The institute claims the 40 percent passage rate was "plucked from thin air," and that the CBE "offers no explanation and cites no substantial evidence ... as to why this should be a one-size-fits-all rule that ignores other quantitative and qualitative measures or a law school's particular demographic."

It claims that the new guidelines do not identify the consumers the CBE claims the guidelines will protect.

"In the case of the ABA, consideration of bar passage rates as an accreditation factor is intended to serve the interests of taxpayers who subsidize federal tuition loans for students attending ABA-accredited schools. By contrast, SCIL and many other CALS do not qualify for Title IV federal tuition loans or state loans. If current or prospective students are really the concern, then the new standards work against the interests of students who seek out schools like SCIL which emphasize an education in the law rather than a proficiency in test-taking. It is doubtful that the CBE saw students as the consumers needing protection because it did not bother to consult with current or prospective students at SCIL or other CALS," the complaint states.

It claims the requirements "disproportionately affect" small law schools that have only a handful of students taking the bar "because the results are easily skewered and, statistically speaking, unrepresentative of the quality of a school's academic program."

The CBE acknowledges that bar passage rates from schools with fewer than 30 students taking the exam are unreliable. But small schools such as the plaintiff typically have 10 to 15 students taking the exam, which "is not a valid statistical sampling measure according to the CBE's own psychometrician," the complaint states.

The school also claims the CBE violated the separation of powers because the CBE is part of California's judicial branch.

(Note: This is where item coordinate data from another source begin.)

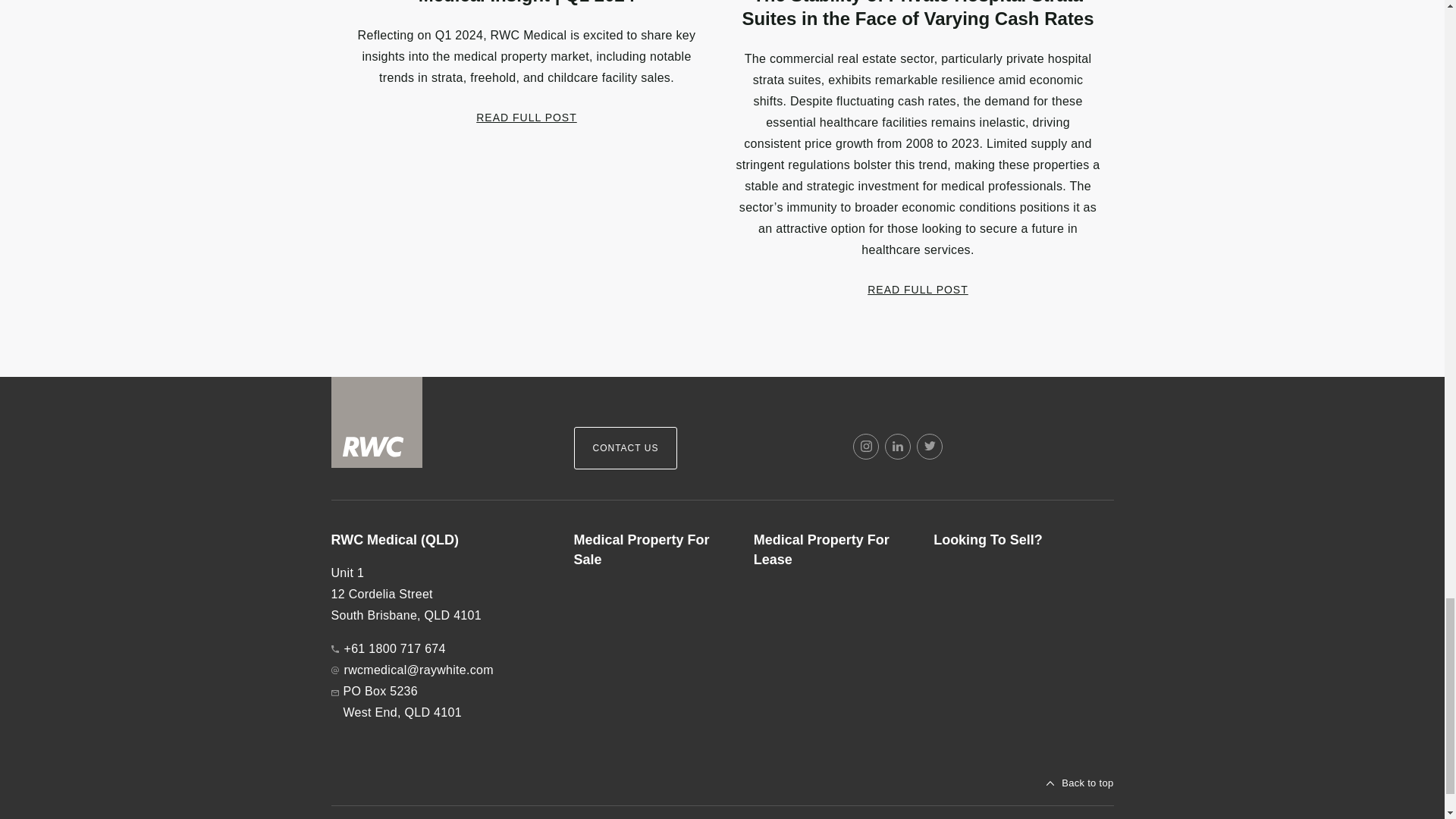
READ FULL POST (526, 116)
CONTACT US (625, 447)
LinkedIn (898, 446)
Ray White (376, 421)
Twitter (929, 446)
Back to top (1079, 783)
Medical Property For Lease (831, 550)
Looking To Sell? (1011, 540)
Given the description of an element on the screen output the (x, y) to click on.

As such, the CBE has authority to create rules governing "the admission, discipline, suspension and disbarment" of lawyers in the state, but "[i]t is quite another thing to delegate to the CBE ... the unconstrained power to prescribe rules and standards for the accreditation of California law schools that operate entirely outside the judicial branch," the complaint states.

"CBE's course of conduct reveals a blatant, arbitrary and outrageous disregard for governing procedure, applicable evidentiary standards, and the fundamental interests of students, law schools and legal education in general, in violation of the fundamental principle of fairness," the complaint adds.

The institute seeks declaratory judgment that Rules 12.1 and 12.2 are unconstitutional, a restraining order and compensatory and punitive damages for due process violations.

It also asks the court to "report any defendants found to have knowingly and intentionally violated plaintiff's constitutional rights to the California Supreme Court, since those defendants in so acting were misusing and abusing powers conferred on them by that court."

In October 2010, the institute filed a federal antitrust lawsuit against TCS Education System, claiming TCS stole business secrets during negotiations for TCS to acquire the institute, then gave this information to the institute's main competitor, the Santa Barbara & Ventura Colleges of Law, to drive the institute out of business.

The school is represented by Helena Wise of Burbank and George Shohet of Venice.